According to The Richmond Times-Dispatch, Republican Del. Joseph Yost has introduced bills to lengthen the deadlines of orders to hold people in emergency custody or temporary detention, as well as allowing a temporary detention order to be issued before a bed is secured in a psychiatric facility.
All three proposals aim to fill a gap in Virginia’s mental health system that became apparent in November when state Sen. Creigh Deeds of Bath County was attacked by his son Gus, who then killed himself. Gus Deeds had been released from emergency custody just 13 hours earlier.
“These are issues that have been at the top of my list of concerns,” said Yost, who made improving the mental health system a priority in his first term in the House of Delegates.
The Deeds tragedy has focused attention on the emergency psychiatric evaluations and legal limits on how long someone can be held involuntarily. Gus Deeds was released from an emergency custody order because the Rockbridge Area Community Services Board could not secure a psychiatric bed before the six-hour deadline on the order expired, the board has said.
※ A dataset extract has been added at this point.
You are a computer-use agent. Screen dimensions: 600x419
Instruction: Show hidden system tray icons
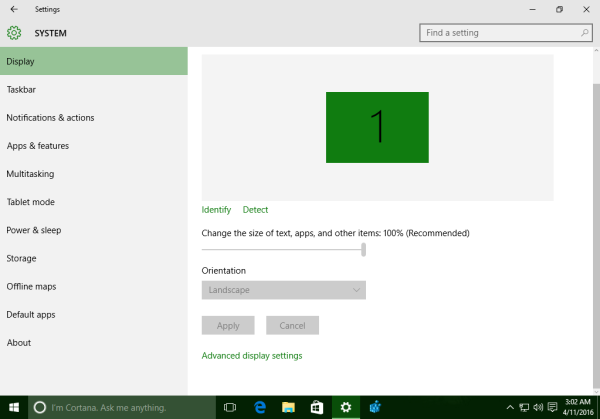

Deeds stabbed his father multiple times the next morning before fatally shooting himself.
While a number of hospitals in the region say they had beds available at the time and were not contacted, two state investigations have focused on the time limits for emergency custody and temporary detention, as well as ways to ensure that psychiatric beds can be secured more quickly in a crisis.
Yost proposes an additional two-hour extension on emergency custody orders — now limited to four hours with a two-hour extension — and extending the time limit on temporary detention from 48 to 72 hours, with a new minimum of 24 hours to ensure a thorough psychiatric evaluation. Gov. Bob McDonnell has endorsed both proposed changes.
The third proposal would allow a magistrate to issue a temporary detention order, even if an appropriate bed has not been secured, if the emergency custody order is about to expire. Currently, a magistrate cannot issue such an order unless a psychiatric facility is specified for receiving the person.
“We are aware of his bills, and agree with the policy behind them, but we have not specifically asked him to carry those bills,” McDonnell spokeswoman Taylor Keeney said.
Mira Signer, executive director of the National Association of Mental Illness of Virginia, generally supports the proposed extensions of emergency custody and temporary detention orders. Signer isn’t ready to take a position on the proposal for removing the requirement that a psychiatric facility be specified before a temporary detention order can be issued.
She said legislators must look beyond the proposed statutory changes and spend more on services that enable people to avoid mental health crises that require emergency intervention.